I want to wake up and feel something.

I want the world to be a different place. Is this so much to ask?

And where does this one go?

I drove up the backroads. Completely out of my way. Anything to avoid the traffic on 41. God, I hate traffic. I stopped randomly at a gas station when my bladder just couldn’t take it anymore. I walked in behind the post office person, who got to the bathroom before me. I said hello to the person of color clerk and decided I better buy a something, as I waited to use the bathroom. I bought a lemonade to treat myself and began chatting with the man behind the register. He thought I had been in before, but it was my first time. That often happens. Do I have one of those faces? People think they’ve seen me before. People I’ve never met before. I wanted to know what his life was like, working in the out of the way gas station. The second person of color I had seen all day. But I did not ask those questions. He told me to have a safe drive, and I ran for the bathroom as the post office person exited.

I drove out to the county park because the pictures online looked beautiful.
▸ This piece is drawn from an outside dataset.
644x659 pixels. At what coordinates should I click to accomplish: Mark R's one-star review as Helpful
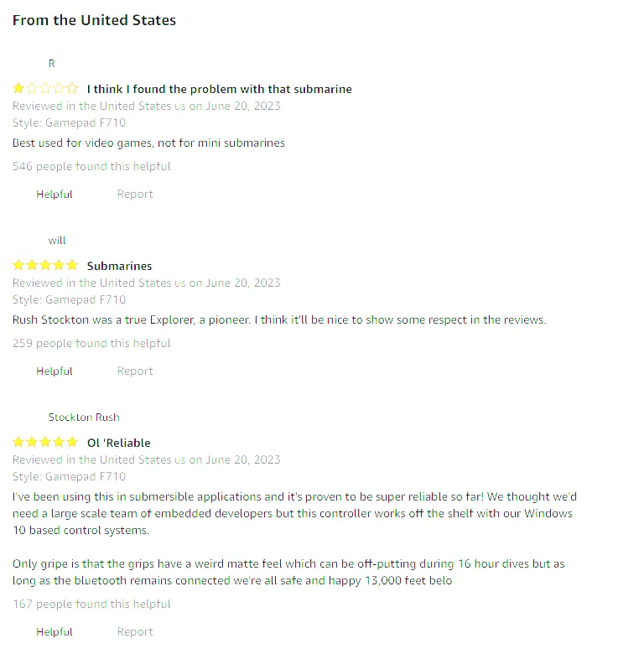click(x=55, y=195)
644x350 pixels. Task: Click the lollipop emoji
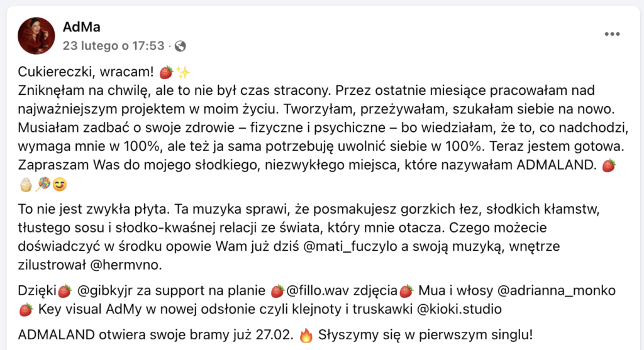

I drove a backward way. I passed a sign that said, “Drive like YOUR kids live here.” And I had to laugh. Because your kids aren’t enough. I think about this often. All the parents and grandparents that speed through my residential neighborhood. People live here, why are you driving with your knees while your hands manipulate your cell phone? Is it worth it?

I took my father to the airport. Almost, no, definitely resigned. How many times have we said goodbye? How many times have I sucked up all the emotion into my neck and shoulders to keep my eyes dry and my face calm? I don’t want to count. But it is a familiar feeling, no doubt, hugging him goodbye and watching him go. We say the same things; we play the same roles. It is comforting as it is heartbreaking. All the years of goodbyes. All the years of separating. I want to forget. I catch myself disassociating, my short-term memory peace-ing out, looking away, distracting itself from this moment. But my long-term memory knows, whirs up, and all the times lend themselves to this time. To this same moment.
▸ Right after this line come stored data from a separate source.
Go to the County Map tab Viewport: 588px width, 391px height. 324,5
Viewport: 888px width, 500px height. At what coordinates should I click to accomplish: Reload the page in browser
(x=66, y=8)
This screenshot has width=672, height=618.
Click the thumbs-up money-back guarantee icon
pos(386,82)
I hesitate to label my experience because I worry that will trap me in the moment. That a label will keep me from growing, changing, moving on. I know that’s not how labels have to work. I know that’s not how people work. But I resist simplifying my experience by giving it words. So many years of pain. That same ache in the center of my chest, impossible to dislodge.
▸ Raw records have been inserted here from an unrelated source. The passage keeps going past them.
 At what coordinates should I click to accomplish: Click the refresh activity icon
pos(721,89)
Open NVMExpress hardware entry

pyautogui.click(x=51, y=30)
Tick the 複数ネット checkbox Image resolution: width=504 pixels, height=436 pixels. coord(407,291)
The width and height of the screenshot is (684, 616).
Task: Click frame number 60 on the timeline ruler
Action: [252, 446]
I guess I’m glad to be in a space where I am comfortable turning and facing the pain. I have stopped ignoring it, shoving it down, without first feeling it. I let myself feel all the times and all the feelings that I pretended were unimportant. Yes, I should be glad that this place exists now for me, where all the feelings can be given a name and catalogued appropriately. Growth.

What is the problem

I am on vacation. Vacation. Can you believe this? I am getting paid not to work. I am getting paid to wake up and pretend like I don’t have a job. This is the most glorious thing. I don’t need a pay raise; give me all the vacation days instead. People always want more. Sometimes I feel like I’m the only person on the planet who is perfectly happy with less. Not all this; I don’t need all this. 

Maybe two people cannot live together without ruining each other. Maybe it is just human nature. Not that we want to ruin another, but that we are inherently ruined and thus ruin everything we come into contact with. Poisoned and contagious.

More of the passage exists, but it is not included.